5. En second lieu, il résulte de l'instruction, et en particulier des photographies, figurant au dossier, prises de la ria d'Auray face à la propriété de M. A...que, contrairement à ce qu'a estimé le tribunal administratif, l'empiètement reproché sur le domaine public maritime ne se situe pas en deçà du muret qui borde, pour partie seulement, au nord, la parcelle de l'intéressé côté rivage, mais au pied du mur de soutènement de la partie haute de la parcelle, qui se présente étagée, situé à environ 2,50 mètres du rivage. Si ce muret apparaît atteint à mi-hauteur par les plus hautes eaux lors de conditions de pleine mer, il ne constitue pas lui-même une protection contre l'action des plus hautes eaux pour la partie de terrain au droit de laquelle il n'est pas situé, où se situent les restes de la cale en béton et les remblais dont il a été demandé à M. A... de procéder à l'enlèvement, situés au pied du mur de soutènement. Il ne résulte pas davantage de l'instruction que cette bande de terrain située entre l'extrémité nord du terrain de M. A...et son extrémité sud, soit une partie qui n'est pas bordée par le muret précité, serait elle-même recouverte lors des plus hautes eaux. A supposer que cette partie du rivage, dont les photographies produites montrent qu'elle se compose en partie d'un remblai, trouverait son origine dans une action de l'homme visant à en soustraire artificiellement le sommet à l'action des flots, il ne résulte pas non plus de l'instruction que cette partie du terrain était elle-même, avant que n'intervienne ce remblai, lequel ne se limite pas aux débris provenant de l'écroulement du mur de M.A..., recouverte par le flot lors plus hautes eaux. Il n'est par suite pas établi que les restes de la cale en béton et le remblai présents sur la parcelle YA 10 se situent sur le domaine public maritime. Leur présence ne peut, dès lors, pas être constitutive d'une contravention de grande voirie.

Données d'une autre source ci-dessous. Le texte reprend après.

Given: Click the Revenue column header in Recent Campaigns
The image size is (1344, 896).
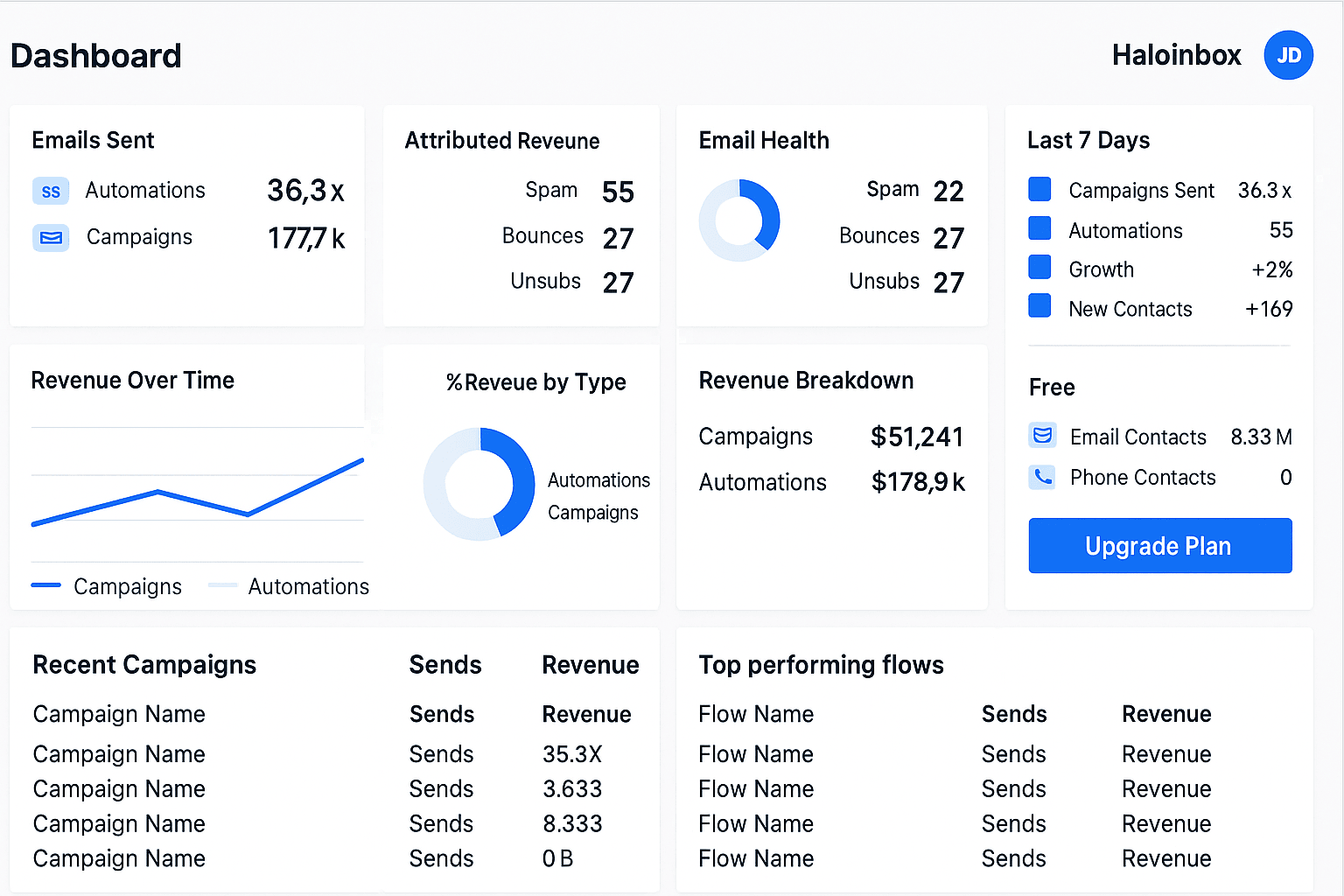Looking at the screenshot, I should coord(590,665).

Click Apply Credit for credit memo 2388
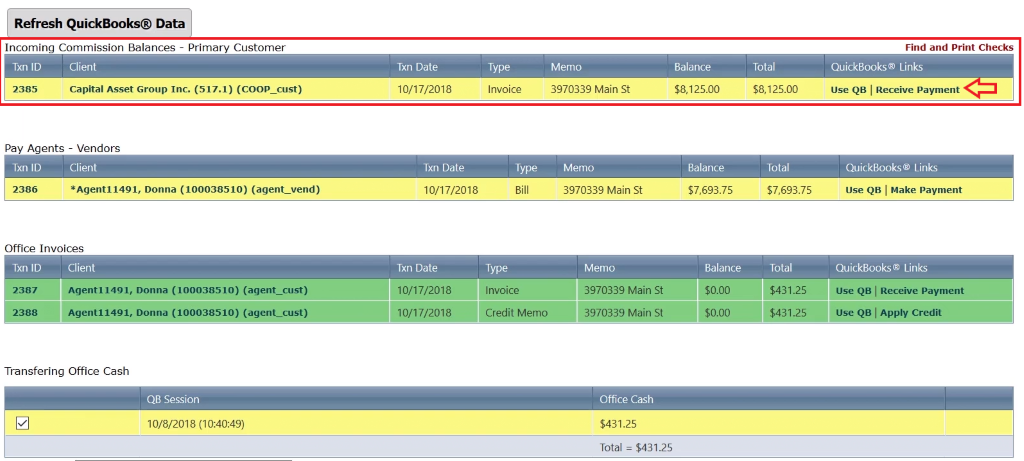pyautogui.click(x=910, y=312)
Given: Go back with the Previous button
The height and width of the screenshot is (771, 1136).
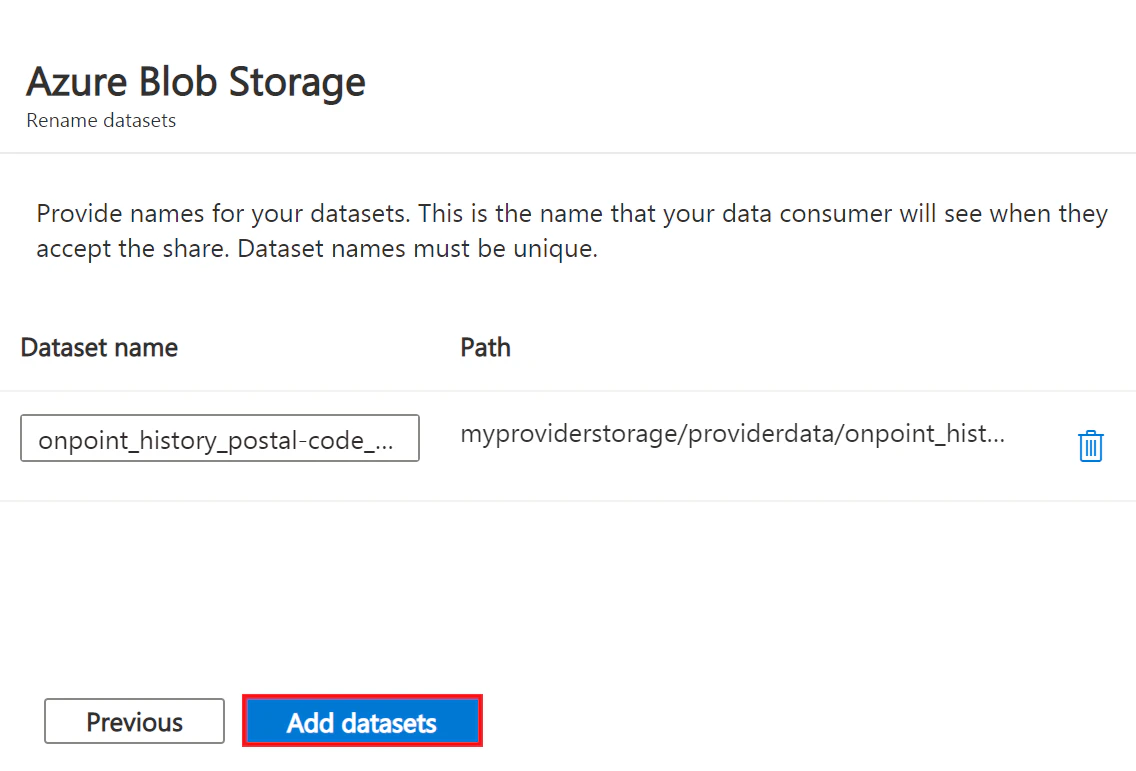Looking at the screenshot, I should point(134,721).
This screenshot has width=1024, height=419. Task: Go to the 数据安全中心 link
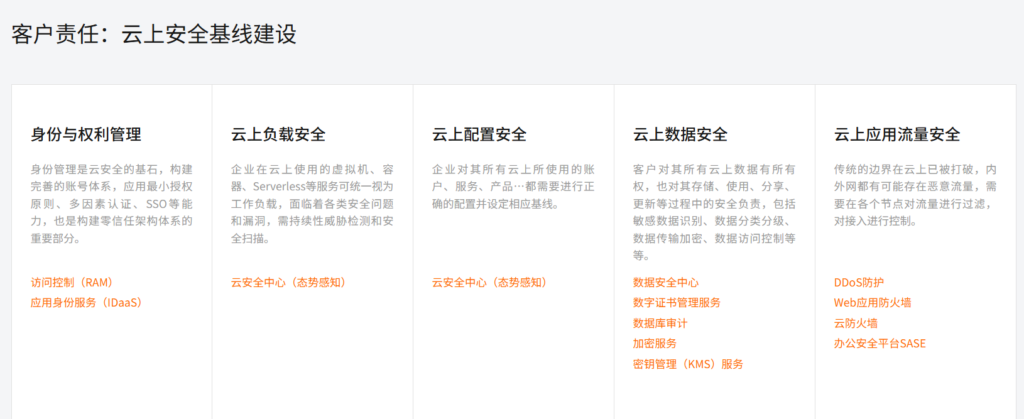coord(666,282)
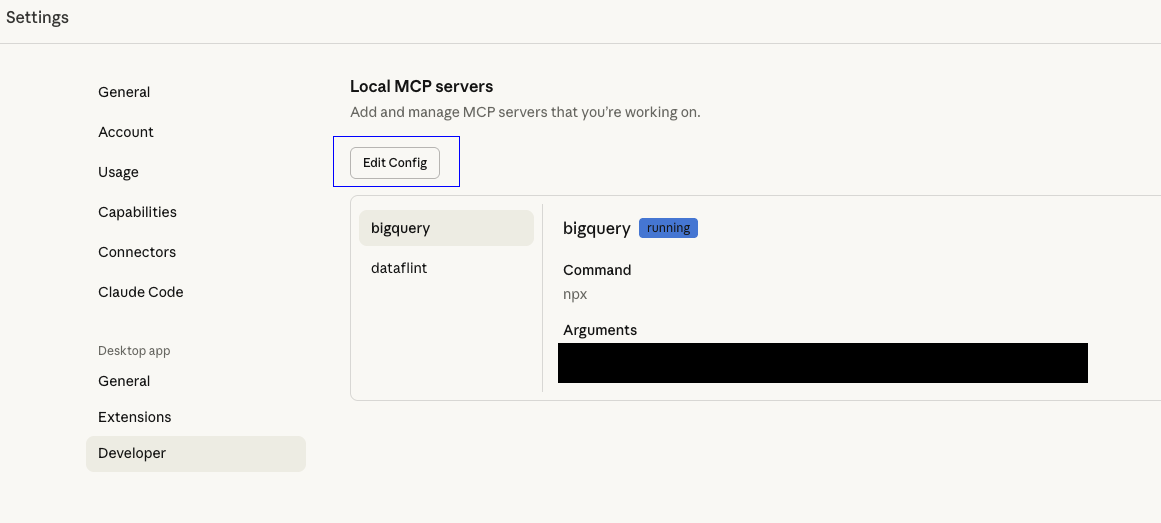Click the redacted Arguments value box

[822, 363]
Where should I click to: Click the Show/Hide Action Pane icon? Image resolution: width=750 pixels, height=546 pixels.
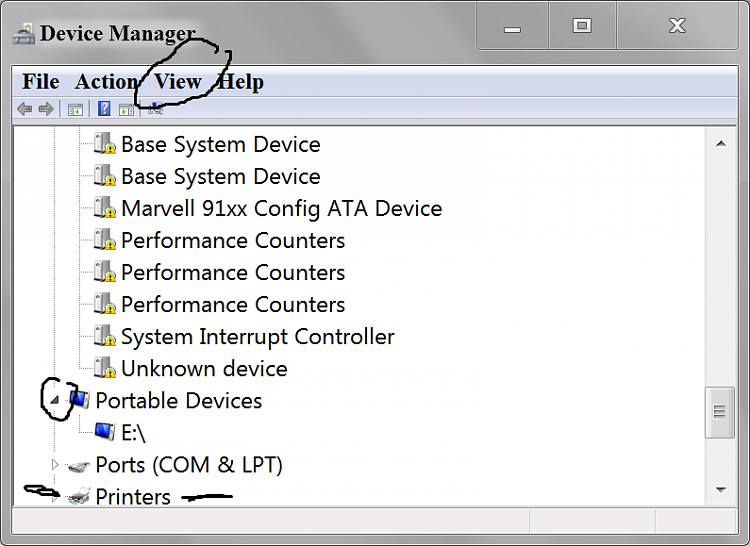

6. Il résulte de ce qui précède que M. A...est fondé à soutenir que c'est à tort que le tribunal administratif de Rennes, d'une part a admis l'existence d'une emprise irrégulière sur le domaine public maritime et, d'autre part, l'a condamné à payer à l'Etat une amende de 800 euros.
En ce qui concerne l'action domaniale
7. En l'absence d'empiètement sur le domaine public maritime de l'Etat, ainsi qu'indiqué aux points précédents, M. A...n'avait pas à procéder à l'enlèvement des ouvrages mentionnés dans le procès-verbal de contravention de grande voirie établi à son encontre.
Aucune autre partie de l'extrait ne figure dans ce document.